Os seres humanos, em especial os que escrevem literatura, estão cheios de fantasias. Mas escrever literatura não é simplesmente soltar fantasias sobre o papel ou na tela do computador. Para que um poema ou uma ficção sejam consolidados, para que uma personagem de um conto ou de um romance tome forma, para que uma ação narrativa se desenrole, é necessário que a escrita literária produza uma transformação imaginativa das pessoas, das coisas, dos fatos, dos acontecimentos, das realidades que se sucedem, continuadamente, no mundo.
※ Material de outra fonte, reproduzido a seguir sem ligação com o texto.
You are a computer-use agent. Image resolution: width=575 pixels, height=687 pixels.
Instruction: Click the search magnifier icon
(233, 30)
Essa transformação não é passiva. Mesmo porque o mundo, seja histórico ou seja fantástico, muda a cada instante, jamais é o mesmo. Antes de tudo, é preciso que quem escreve conserve uma certa liberdade mental e tenha certeza de que o pensamento, posto a serviço da criação literária, não será interrompido; de que a flutuação do pensamento não será arrebatada por qualquer outra coisa que lhe roube a atenção.
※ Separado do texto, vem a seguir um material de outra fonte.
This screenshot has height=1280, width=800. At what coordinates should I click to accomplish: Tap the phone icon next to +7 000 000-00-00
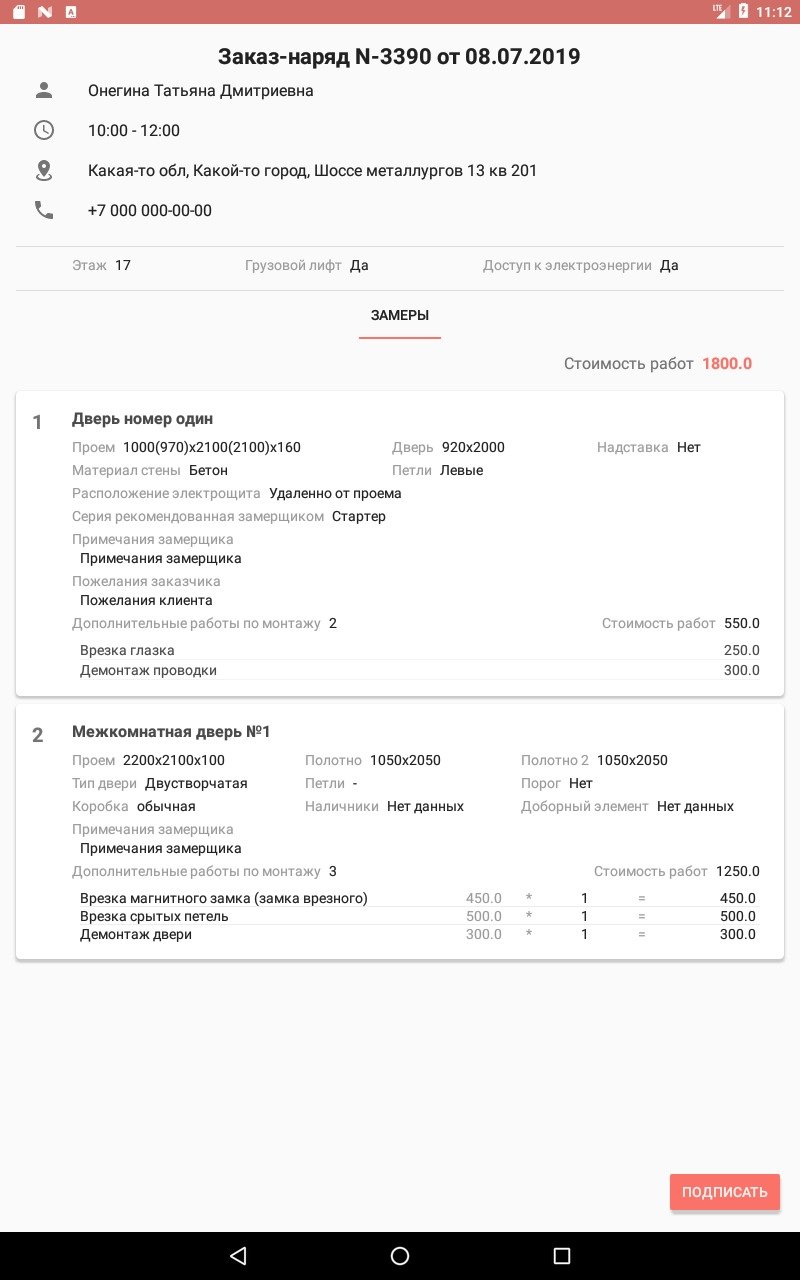[44, 210]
Nesse sentido, a escritora Tillie Oslen, em seu livro Silences, diz que todas a grandes escritoras da literatura ocidental, antes do final do século XX, ou não tinham filhos ou tinham empregadas domésticas para cuidar deles o tempo inteiro.
Ironias feministas à parte, uma coisa é essencial: para transformar e transcender as experiências das realidades do mundo e do cotidiano, a imaginação tem de interrogar, provocar, conceber alternativas que talvez envolvam a própria vida de quem está escrevendo naquele momento.
Assim, quem escreve tem de estar livre para jogar com as ambiguidades dos sentimentos e das experiências das criaturas diante do mundo. Tem de considerar que o dia pode ser noite, que o amor pode ser ódio, que a felicidade pode ser infelicidade.
Porque escrever é renomear, afinal. Para fazer literatura, nada pode ser considerado imutável ou sagrado. Tudo pode ser transformado, desfigurado, refeito, torcido, violado diante da imaginação.